There's no complicated geometry or number theory this time, just multiplication. Urban sophisticate Ezra Klein preaches the virtues of the Roku Netflix box for the 20% of Americans with high-speed Internet connections. Klein notes that "One of the effects of $200-a-barrel oil will be that anything that can possibly be transported electronically will be." That's close, but not quite right: anything that can be transmitted electronically cheaply will be.
But is it cheaper to have users download movies than pay business class postal rates? This provides a convenient excuse to do some multiplication.
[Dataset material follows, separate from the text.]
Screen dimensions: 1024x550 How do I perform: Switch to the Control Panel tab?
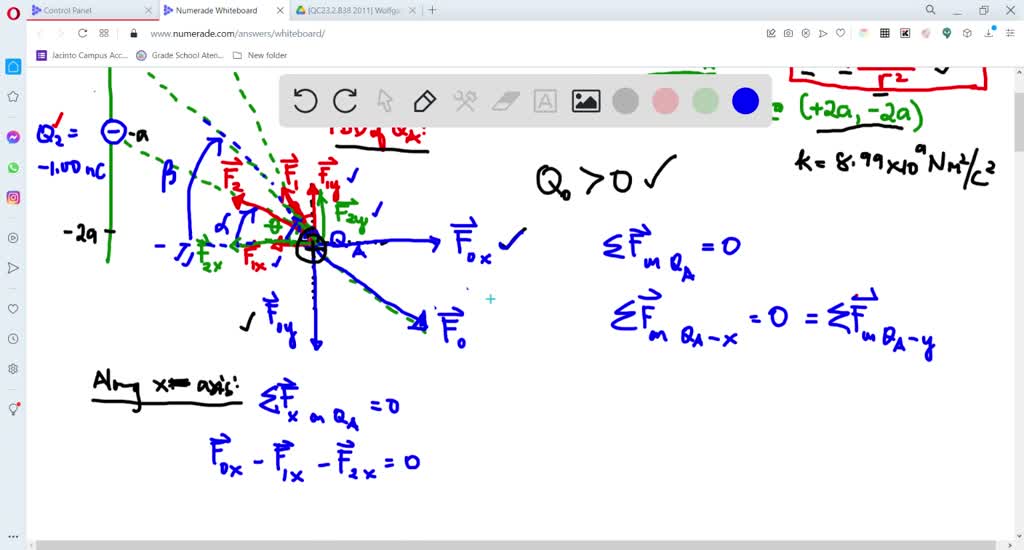pos(90,10)
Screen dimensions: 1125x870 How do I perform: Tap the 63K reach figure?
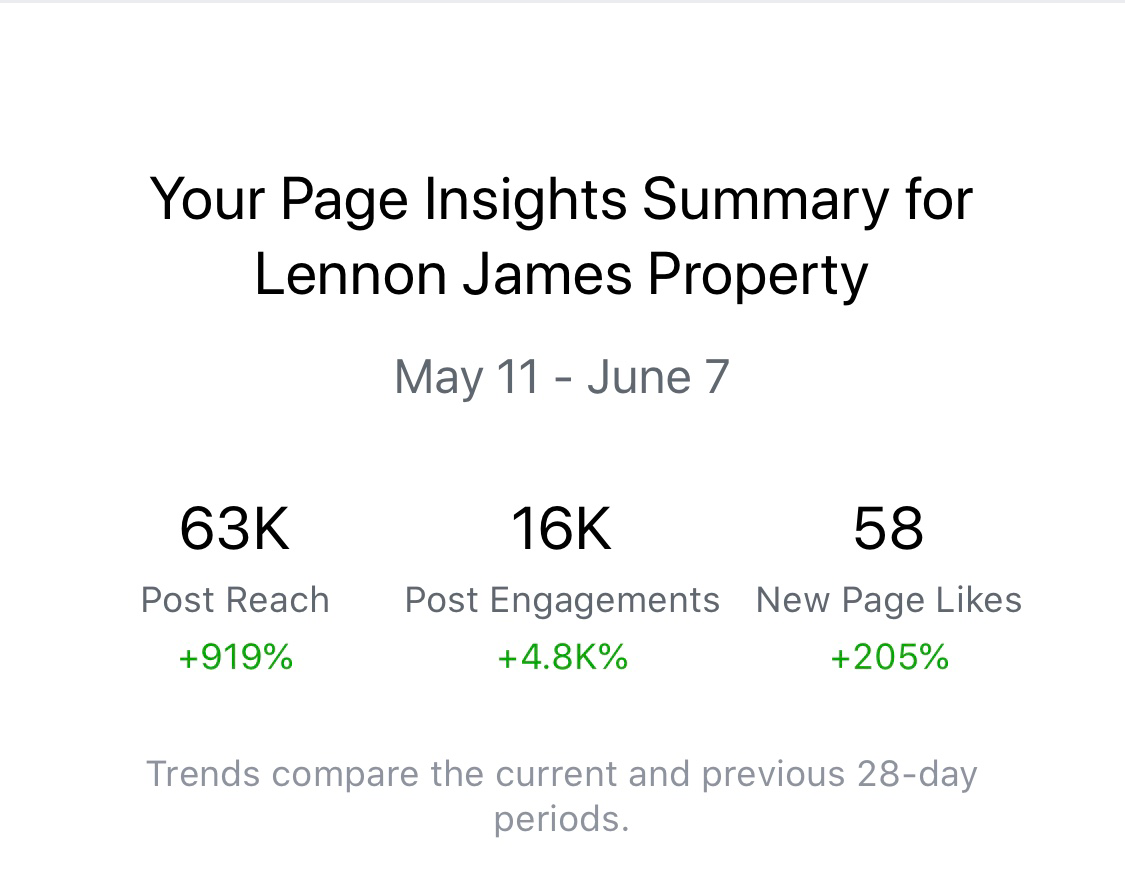pos(235,528)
- Suppose a DVD case is 5"x5"x.25". How many DVDs fit into a single 40'x20'x10' shipping container?
- each DVD contains 4.7 gigabytes of data. What is the total storage capacity of a container full of DVDs? (Note: the abbreviations beyond giga- are terabyte (1000 gigabytes), petabyte (1000 terabytes) and exabyte (1000 petabytes).
- Suppose that freight moves at an average speed of 50mph. How many seconds does it take for freight to travel from Bellingham, WA, to Key West, FL?
- Divide the result from #2 by the result from #3. This gives you a
measurement in the form of bytes per second. What is the bandwidth of a
shipping container full of DVDs across the country? Is this faster or
slower than most consumer-grade broadband connections? What if we used Blu-ray discs instead, which contain 50 GB worth of data?
- Suppose the per-mile costs of freight is $3.50 (I did A Google and came up with $3.25, so we'll highball it). What is the cost per megabyte of shipping a container full of DVDs across the country? 5a: A consumer-grade broadband connection of 5 megabits per second, running full-tilt all the time, would yield a cost of $0.0006 per megabyte. Which is cheaper?
I will leave finding the actual numbers an an exercise to the reader, but the bottom line is that sending dense physical storage by mail is significantly faster or cheaper than using broadband, even with oil at $200, $300, or $1,000 per barrel.